# [Directions]
• 1. In the thread about next-generation console tech, write out the passage from "Sandy can do" to "even more absurd...".
• 2. List every hardware specification that the rumor reported in the console tech thread gives for the Xbox 3.

# [Article]
## Start
Predict: The Next Generation Console Tech

Status
Not open for further replies.
Top perfoming 8 core Xeon server CPUs are long way from that kind of peak performance (even when running pure AVX vectorized code). Not even Haswell is expected to reach that kind of peak performance. So I wouldn't hold up much hope for that rumor (no matter how the flops are calculated) :)

Also IBM:s 16 core (64 thread) supercomputer CPU (PPC A2) has peak of 204.8 GFLOP/s. Having six times more CPU power in a console would surely be fun... but highly unlikely.

What if it's an APU and therefore includes the capabilities of the GPU elements in the FLOP number?
 
Top perfoming 8 core Xeon server CPUs are long way from that kind of peak performance (even when running pure AVX vectorized code). Not even Haswell is expected to reach that kind of peak performance. So I wouldn't hold up much hope for that rumor (no matter how the flops are calculated) :)

Also IBM:s 16 core (64 thread) supercomputer CPU (PPC A2) has peak of 204.8 GFLOP/s. Having six times more CPU power in a console would surely be fun... but highly unlikely.

Aren't you confusing DP and SP GFLOP/s here though? At single precision, the Cell processor is already at 204.8GFLOP/s, so six times that isn't that far fetched. Double precision is significantly harder, though IBMs Dual Precision version of the Cell did 100GFLOP/s with 8 cores in 2008, and if I remember correctly, it wasn't actually that big of a change.

Not saying that's what we'll get, but single precision should be doable.
 
Aren't you confusing DP and SP GFLOP/s here though?
No. I am talking about single precision flops.

Some GFLOP/s listings of Intel CPUs (peak synthetic) on overclocking site:
http://www.overclock.net/t/947312/how-many-gflops-does-your-processor-have

White paper on Sandy Bridge E based E5-2680 Xeon (benchmark):
http://research.colfaxinternational.com/file.axd?file=2012/4/Colfax_FLOPS.pdf

Peak rates (8 core / 16 thread Xeon):
193 GFLOP/s 32 bit float addition (AVX)
183 GFLOP/s 32 bit float multiply (AVX)

Sandy can do AVX add and multiply simultaneously (different ports). Basically that shoud get you close to 400 GFLOP/s peak. But that's still far away from 1.2 TFLOP/s.
 
Basically, the guy claimed the devs were not too happy, as the Xbox 3 was going to be consirably more powerful than the PS4, with an 8 core 64 bit 1.2 TFLOP CPU, 4 GB of RAM. He also told way before vgleaks the PS4 was going to have a 32 bit 4 core processor and 2 Gb of RAM.

Is there a reason given for why they think PS4 would have a 32-bit CPU? This is not only going out of their way to hobble the architecture, but a regression from the PS3.
 
Intel's forthcoming 50+ core Xeon Phi (known as Knight's Corner, and the previous iteration Larrabee) pushes around 700-800 GFLOP/s (double precision) in LINPACK, and consumes 300 watts. This figure makes the 1.2 TFLOP/s console CPU seem even more absurd...

Quote:
"But we won't have to wait for November to hear about Linpack running on MIC machines. According to Intel's Rajeeb Hazra, Intel's GM of the Technical Computing group, they've been running the High Performance Linpack (HPL) benchmark on pre-production parts and have been able to achieve one teraflop on a single node equipped with a Knights Corner chip. That teraflop, by the way, is provided by the Knights Corner card plus the two Xeon E5 host CPUs, so the MIC chip itself is likely delivering something in the neighborhood of 700 to 800 gigaflops."
## End
# [Provided material]
## Start
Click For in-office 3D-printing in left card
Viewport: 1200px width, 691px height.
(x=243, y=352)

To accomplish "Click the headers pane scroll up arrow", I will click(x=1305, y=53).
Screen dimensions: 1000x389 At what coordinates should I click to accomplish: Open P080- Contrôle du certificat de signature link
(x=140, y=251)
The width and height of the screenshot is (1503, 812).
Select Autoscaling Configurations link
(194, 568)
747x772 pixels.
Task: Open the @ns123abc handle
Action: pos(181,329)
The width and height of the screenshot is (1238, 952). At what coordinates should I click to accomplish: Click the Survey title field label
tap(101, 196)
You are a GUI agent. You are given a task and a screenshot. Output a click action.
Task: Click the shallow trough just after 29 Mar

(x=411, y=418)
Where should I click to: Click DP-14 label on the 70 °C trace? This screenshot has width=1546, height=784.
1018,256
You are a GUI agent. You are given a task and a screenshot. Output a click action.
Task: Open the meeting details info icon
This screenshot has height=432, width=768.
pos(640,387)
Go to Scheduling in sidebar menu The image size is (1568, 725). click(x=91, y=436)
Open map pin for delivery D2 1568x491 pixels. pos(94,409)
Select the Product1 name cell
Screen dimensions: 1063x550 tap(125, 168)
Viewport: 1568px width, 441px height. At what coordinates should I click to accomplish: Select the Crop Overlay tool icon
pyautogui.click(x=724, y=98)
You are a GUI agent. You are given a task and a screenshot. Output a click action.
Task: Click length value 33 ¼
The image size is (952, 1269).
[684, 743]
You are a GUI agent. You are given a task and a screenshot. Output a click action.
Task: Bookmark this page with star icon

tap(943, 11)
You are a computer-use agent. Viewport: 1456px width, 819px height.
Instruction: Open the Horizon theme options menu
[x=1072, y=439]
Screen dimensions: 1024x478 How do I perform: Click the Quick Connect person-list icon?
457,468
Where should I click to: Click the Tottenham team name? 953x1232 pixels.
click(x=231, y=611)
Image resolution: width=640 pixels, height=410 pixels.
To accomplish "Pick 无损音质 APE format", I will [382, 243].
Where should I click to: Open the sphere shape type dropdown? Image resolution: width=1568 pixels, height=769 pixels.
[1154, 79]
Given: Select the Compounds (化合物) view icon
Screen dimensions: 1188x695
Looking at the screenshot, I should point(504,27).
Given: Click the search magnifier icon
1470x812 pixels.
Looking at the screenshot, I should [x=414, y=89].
## End
# [Answers per task]
• 1.
Sandy can do AVX add and multiply simultaneously (different ports). Basically that shoud get you close to 400 GFLOP/s peak. But that's still far away from 1.2 TFLOP/s.
 
Basically, the guy claimed the devs were not too happy, as the Xbox 3 was going to be consirably more powerful than the PS4, with an 8 core 64 bit 1.2 TFLOP CPU, 4 GB of RAM. He also told way before vgleaks the PS4 was going to have a 32 bit 4 core processor and 2 Gb of RAM.

Is there a reason given for why they think PS4 would have a 32-bit CPU? This is not only going out of their way to hobble the architecture, but a regression from the PS3.
 
Intel's forthcoming 50+ core Xeon Phi (known as Knight's Corner, and the previous iteration Larrabee) pushes around 700-800 GFLOP/s (double precision) in LINPACK, and consumes 300 watts. This figure makes the 1.2 TFLOP/s console CPU seem even more absurd...

• 2.
- 8-core CPU
- 64-bit CPU
- 1.2 TFLOP CPU
- 4 GB of RAM